Choosing the Right Elements
As you start to browse for jewelry or build your own custom ring, you must first consider the setting. Setting refers to the base of the ring and the decorative elements that are crafted into the metal. The following are some of the most popular options.
- Channel: Involves multiple diamonds held in place by metal sides. You can add a diamond placed higher than the band or keep them together.
- Tension: Holds a diamond in place without bezels or prongs. It’s considered a modern option because the band doesn’t jut out and looks clean.
- Bezel: A design that has a gem placed in a cup of metal. Bezel works perfectly for people with active lifestyles that don’t want their gem knocked or hit.
- Tiffany: A stone is held in place by metal prongs, usually 4 for the classic tiffany setting. If you want to see the light reflect off your stone, this setting is perfect for you.
- Pave: The pave setting involves multiple diamonds across the band and features an accented large stone at the top. It often uses multiple settings.
Although the metal you choose for the band is mostly for the visual effect, the precious metal you decide on can also determine the ring’s life. You may need to consider if the metal matches with your skin tone and other pieces of jewelry you own.
- Yellow Gold: Choose from 10k – 24k as well as other parities. The classic yellow gold is a warm choice and suits most budgets.

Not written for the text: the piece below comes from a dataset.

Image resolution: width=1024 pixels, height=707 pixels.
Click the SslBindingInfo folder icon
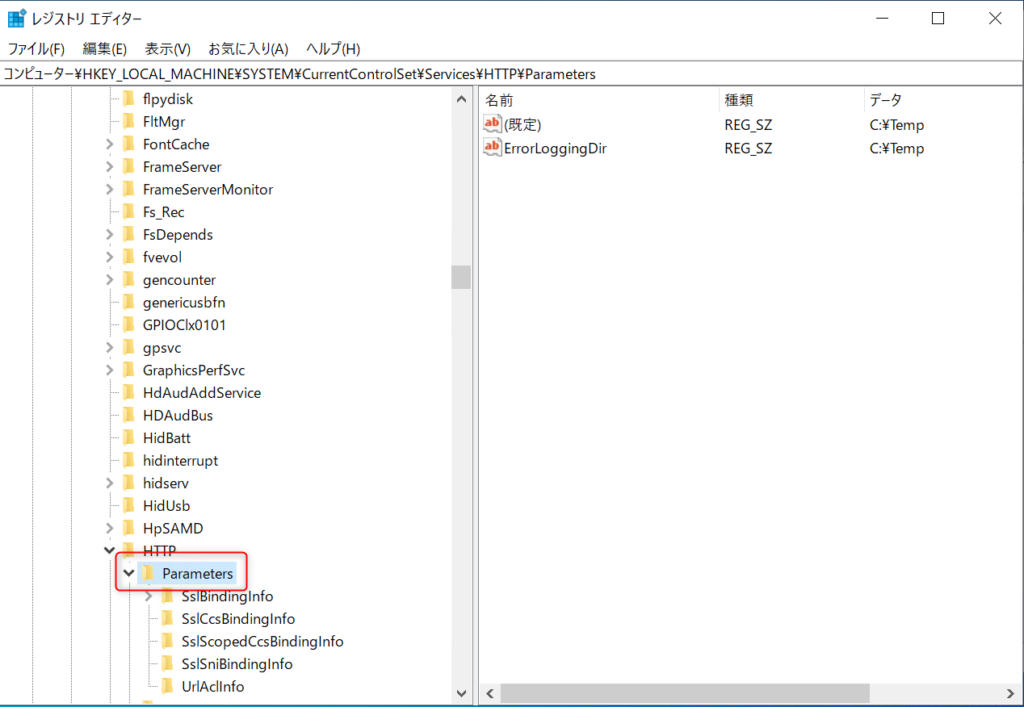click(x=165, y=595)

- White Gold: If you want an elaborate setting, choose white gold. However, its malleability makes it more expensive than yellow gold.

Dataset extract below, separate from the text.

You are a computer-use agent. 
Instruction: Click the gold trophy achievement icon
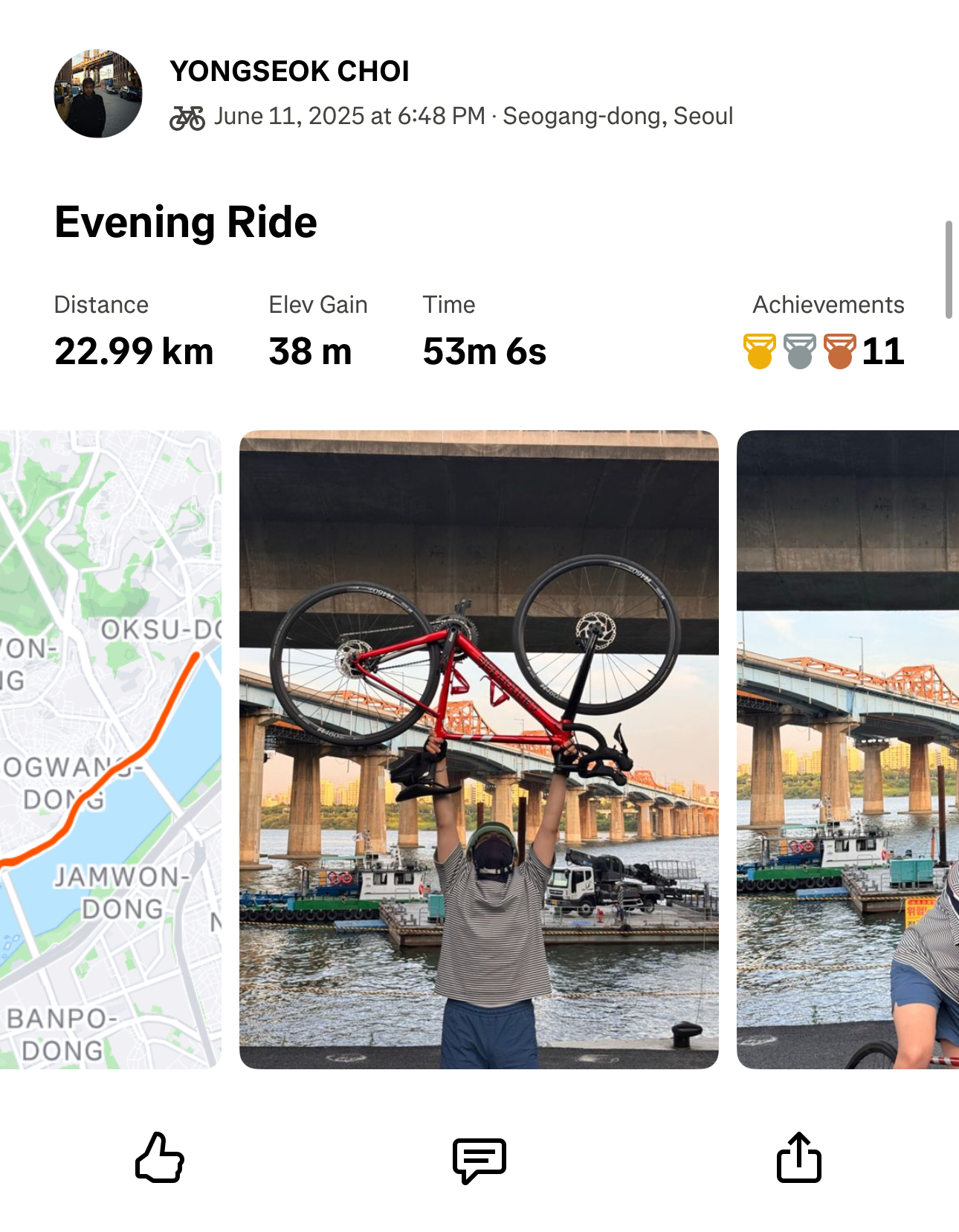[x=759, y=351]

- Rose Gold: A metal that was widely popular a few years ago, rose gold is a unique choice that comes in 10k – 18k parities.

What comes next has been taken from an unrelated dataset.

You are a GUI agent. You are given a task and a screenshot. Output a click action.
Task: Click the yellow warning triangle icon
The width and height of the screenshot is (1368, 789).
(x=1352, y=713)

- Sterling Silver: One of the most cost-effective metals, this classic choice will fit most settings but will tarnish in a few years.
- Platinum: Durable and costly, you will likely have to go over budget when you choose platinum. Still, it’s malleable and fits most settings.
Also called a shank, the band is what wraps around your finger. Even though your other fingers will hide most of the detail, the band still needs to fit the length and shape of your fingers. The band is largely up to your own preference.
- Twisted: An elegant choice but could get caught on your clothing if you aren’t careful. Twisted bands are often small and look best on little hands.
- Wide: To be considered wide, the band has to be 5 mm in width. If you want a large stone, choose a wide band. Just know wide bands look best on large fingers.
- Split: Featuring two separate bands that connect in the bank or front. If you’re getting a split engagement ring, be sure the wedding ring has a shape that fits around it.
After picking your gem, you need to factor in the shape during the designing process. Some bands and metals suit specific shapes better, while others are universal. The cut of the stone will vary depending on your budget but round it a known favorite.
- Princess: Square shaped.
- Radiant: Cut to make the middle of the diamond shine.
- Round: Circular shaped.
- Oval: Variant of the round cut; oval-shaped.
- Emerald: Rectangular shaped.
- Pear: Tear-drop shaped.
While ring design will be primarily based on your preferences, be sure that your ring stays within your budget. Try to indulge in the cut (stone shape) before reducing the price on other design focal points as the cut of the ring can significantly affect the stone’s quality.